Um casal é convidado para jantar na vivenda de Lise, num bairro chique. Assim que os visitantes entram na sala de estar, o mordomo e o convidado reconhecem-se. O jantar nunca acontecerá. Instala-se um perfume de mistério, de angústia, de violência. Assistimos a imagens brutais, que nos precipitam no vórtice de um drama que nunca se percebe se corresponde a uma realidade vivida, a uma filmagem cinematográfica ou a um pesadelo. Fora de campo é um espetáculo dançado, teatral e cinematográfico. A coreografia funde-se no drama e as personagens passam incessantemente do ecrã para o palco. É na tensão entre vítima e carrasco, no meio de uma atmosfera destrutiva que remete para um qualquer regime totalitário, que Fora de campo se desenvolve.
Quantas vezes não damos por nós a comentar um episódio da nossa vida quotidiana, ou imagens televisivas ou da internet, e a exclamar: “Estarei a alucinar?”. O mundo que nos rodeia parece-nos por vezes uma realidade alucinada.

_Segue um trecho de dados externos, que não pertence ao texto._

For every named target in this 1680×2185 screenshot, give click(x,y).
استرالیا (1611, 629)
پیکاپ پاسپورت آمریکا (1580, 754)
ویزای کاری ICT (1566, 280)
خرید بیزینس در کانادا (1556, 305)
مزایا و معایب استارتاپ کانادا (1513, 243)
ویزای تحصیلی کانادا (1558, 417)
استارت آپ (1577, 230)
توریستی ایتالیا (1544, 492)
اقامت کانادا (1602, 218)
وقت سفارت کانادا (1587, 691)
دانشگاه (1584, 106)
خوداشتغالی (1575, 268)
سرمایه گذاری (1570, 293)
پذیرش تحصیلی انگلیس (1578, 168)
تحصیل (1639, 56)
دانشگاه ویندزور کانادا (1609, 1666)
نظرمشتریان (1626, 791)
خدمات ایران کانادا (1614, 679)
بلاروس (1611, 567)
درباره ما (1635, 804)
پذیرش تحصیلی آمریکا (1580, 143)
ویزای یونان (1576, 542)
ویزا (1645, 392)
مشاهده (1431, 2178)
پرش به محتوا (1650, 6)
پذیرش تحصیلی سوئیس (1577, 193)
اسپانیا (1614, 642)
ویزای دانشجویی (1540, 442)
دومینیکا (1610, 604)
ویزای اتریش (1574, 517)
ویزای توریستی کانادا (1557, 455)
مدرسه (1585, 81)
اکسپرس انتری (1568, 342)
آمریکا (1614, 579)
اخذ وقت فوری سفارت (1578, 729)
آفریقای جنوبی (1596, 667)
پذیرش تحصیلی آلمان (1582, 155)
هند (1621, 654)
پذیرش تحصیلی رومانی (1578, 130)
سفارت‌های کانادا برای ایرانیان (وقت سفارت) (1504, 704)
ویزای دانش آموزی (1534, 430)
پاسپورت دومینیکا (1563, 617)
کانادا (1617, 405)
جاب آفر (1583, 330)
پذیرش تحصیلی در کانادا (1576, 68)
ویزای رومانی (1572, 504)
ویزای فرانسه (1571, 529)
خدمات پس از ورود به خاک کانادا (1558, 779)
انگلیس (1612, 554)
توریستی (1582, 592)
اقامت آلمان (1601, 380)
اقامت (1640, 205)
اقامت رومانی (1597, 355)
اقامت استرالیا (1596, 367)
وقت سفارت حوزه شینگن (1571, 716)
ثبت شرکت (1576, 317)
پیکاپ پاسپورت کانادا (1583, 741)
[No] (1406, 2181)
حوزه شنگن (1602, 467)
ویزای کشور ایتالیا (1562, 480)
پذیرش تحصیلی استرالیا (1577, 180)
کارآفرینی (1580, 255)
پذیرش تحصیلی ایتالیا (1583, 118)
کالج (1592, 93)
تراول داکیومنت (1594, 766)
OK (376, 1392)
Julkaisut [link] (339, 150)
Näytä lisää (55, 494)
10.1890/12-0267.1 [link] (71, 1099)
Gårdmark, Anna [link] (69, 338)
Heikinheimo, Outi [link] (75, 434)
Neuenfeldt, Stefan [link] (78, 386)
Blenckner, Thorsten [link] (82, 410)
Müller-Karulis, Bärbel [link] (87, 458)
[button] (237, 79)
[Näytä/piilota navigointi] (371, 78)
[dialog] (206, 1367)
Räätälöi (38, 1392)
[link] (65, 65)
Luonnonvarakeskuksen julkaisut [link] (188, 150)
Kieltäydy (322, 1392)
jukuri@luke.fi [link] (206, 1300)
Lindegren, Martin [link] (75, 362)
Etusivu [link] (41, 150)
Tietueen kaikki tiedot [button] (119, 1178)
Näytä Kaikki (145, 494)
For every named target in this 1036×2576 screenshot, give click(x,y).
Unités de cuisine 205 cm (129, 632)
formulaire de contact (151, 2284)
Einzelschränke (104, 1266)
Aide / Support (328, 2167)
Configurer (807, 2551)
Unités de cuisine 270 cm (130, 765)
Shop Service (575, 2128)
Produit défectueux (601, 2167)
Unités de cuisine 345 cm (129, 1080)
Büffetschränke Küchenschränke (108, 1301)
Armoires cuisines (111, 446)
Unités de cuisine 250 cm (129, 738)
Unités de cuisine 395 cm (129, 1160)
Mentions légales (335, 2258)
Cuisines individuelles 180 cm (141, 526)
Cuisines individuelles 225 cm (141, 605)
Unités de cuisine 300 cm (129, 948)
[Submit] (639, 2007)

As mais das vezes, a rapidez e a globalização da informação privam-nos do distanciamento necessário para descodificarmos aquilo que vemos. Será que nos tornámos atores/espectadores de um “grande teatro” no qual a realidade e a ficção se misturam incessantemente, sem que possamos separá-las? Procurei explorar esta questão da “realidade alucinatória” nas suas dimensões sensorial, política e poética. Em Fora de campo estabelecem-se laços cada vez mais estreitos entre as artes de palco (a coreografia, em particular) e a imagem filmada. O espectador mergulha num universo multidimensional, no qual a pluralidade de pontos de vista é verdadeiramente fascinante.
Nesta “dança-cinema” procuro mergulhar os espectadores num universo multidimensional: são-lhes dados os corpos que dançam no palco e a projeção desses mesmos corpos captados pelas câmaras, em direto ou em diferido, assim como planos exteriores montados em estúdio. Esses distintos pontos de vista geram novas realidades: constrói-se um jogo de ecos entre a personagem (e os seus duplos) e o espaço que habita. Por outro lado, é criado em cena um espaço “fora de campo” que confunde a perceção: aquilo que vemos no ecrã durante a representação é uma imagem em direto ou uma montagem? Onde é que acaba uma e começa a outra? Quando é que embarcamos na ficção (no filme) e quando é que estamos na realidade do palco (o próprio instante da representação)?